Model Selection
In one line: Match model capability to task — judgment-heavy reviews get the strongest model, mechanical checklists get a fast one.
Do this: Set the model field in each agent's frontmatter by capability tier, not by habit; re-bind the names when models are deprecated.
What: Different tasks need different model capabilities. The methodology matches model to task, trading off judgment quality, speed, and cost.
Why: The most capable model for everything is wasteful — a mechanical checklist does not benefit from deep reasoning. A fast model on a judgment-heavy task is worse: it produces superficial results that miss critical issues. Formalizing the tradeoff keeps it consistent rather than ad hoc.
Model Selection Rationale:
The tier — not the model name — is the contract. The capability tier is the durable binding; the model names below (Opus / Sonnet / Haiku) are point-in-time bindings of those tiers, re-bound when a model is deprecated without any change to the methodology.
| Task Type | Capability Tier (current binding) | Rationale |
|---|---|---|
| Security review, compliance review, architecture design | High-capability (Opus) | Requires judgment, nuanced context evaluation, regulatory knowledge. False negatives (missed vulnerabilities, compliance gaps) are costly. The quality premium justifies the cost. |
| API review, migration review, mechanical implementation | Mid-capability (Sonnet) | Pattern matching against checklists, structural verification. The task is well-defined and the correct answer is deterministic. Speed matters more than depth. |
| Simple searches, file lookups, formatting tasks | Fast (Haiku) | Speed over depth. The task has a clear correct answer that does not require reasoning. |
How this maps to the agent definitions:
Each agent definition includes a model field in its frontmatter that specifies the default model:
---
name: security-reviewer
model: opus
tools: Read, Grep, Glob
---
---
name: api-reviewer
model: sonnet
tools: Read, Grep, Glob
---
The model selection is a default, not a constraint. If a nominally mechanical task turns out to require more reasoning (an API review uncovers a complex authorization pattern), the orchestrator can re-dispatch with a more capable model.
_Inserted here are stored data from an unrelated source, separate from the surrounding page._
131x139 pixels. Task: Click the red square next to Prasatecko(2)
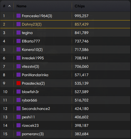click(x=18, y=83)
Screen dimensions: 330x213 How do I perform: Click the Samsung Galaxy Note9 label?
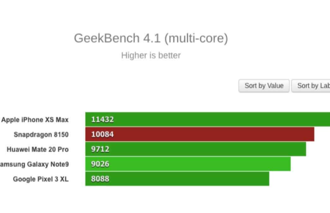[34, 164]
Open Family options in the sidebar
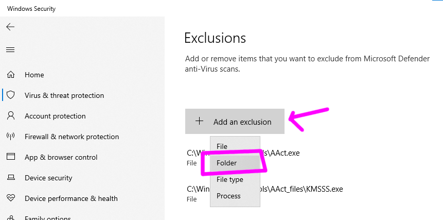This screenshot has width=443, height=220. point(47,217)
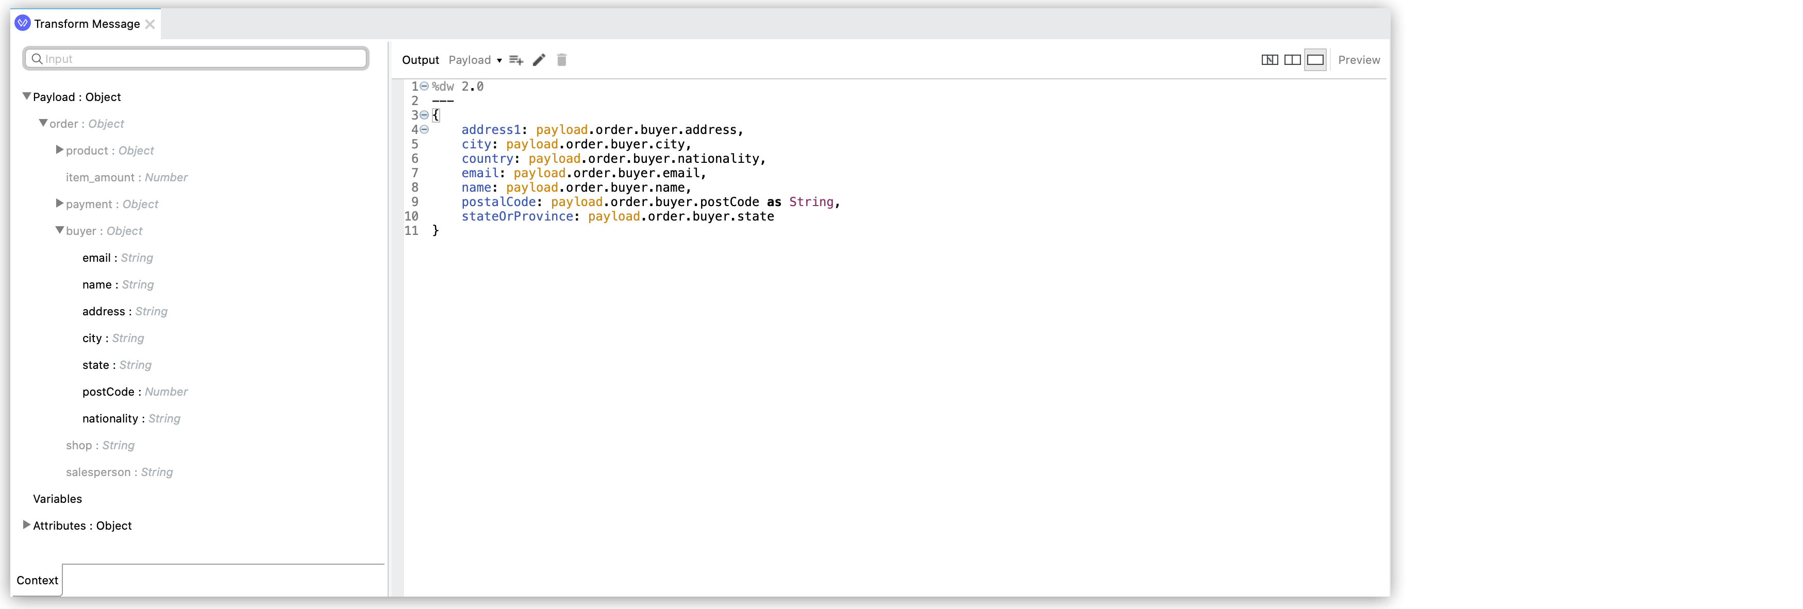Image resolution: width=1803 pixels, height=609 pixels.
Task: Expand the payment Object tree item
Action: point(59,204)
Evidence: The allocation follows the risk profile: judgment-intensive reviewers (security, compliance) run on the strongest model where a false negative is costly; checklist-based reviewers (API, migration) run on a faster model where the correct answer is deterministic. The binding lives in each agent's model frontmatter field — reproducible by reading the definitions described in Section 5.3.
Capability-based tool prescription. Capability tiers are the durable contract; model names in this section's table are point-in-time bindings of those tiers — re-bind them when models are deprecated, without a methodology change.
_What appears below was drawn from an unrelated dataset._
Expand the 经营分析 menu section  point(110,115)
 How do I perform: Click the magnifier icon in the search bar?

| Capability | If Yes | If No |
|---|---|---|
| Context > 200K tokens | Read files directly | Use Serena for symbol navigation |
| Internal reasoning | No external reasoning tool needed | Use Sequential Thinking MCP |
| Reliable multi-step execution | Direct tool use | Skill-guided execution (Superpowers) |
Tools are also prescribed per development phase — brainstorming needs no code tools, implementation needs LSP and navigation, review needs multi-agent review plugins. See Section 13 for the complete decision matrix.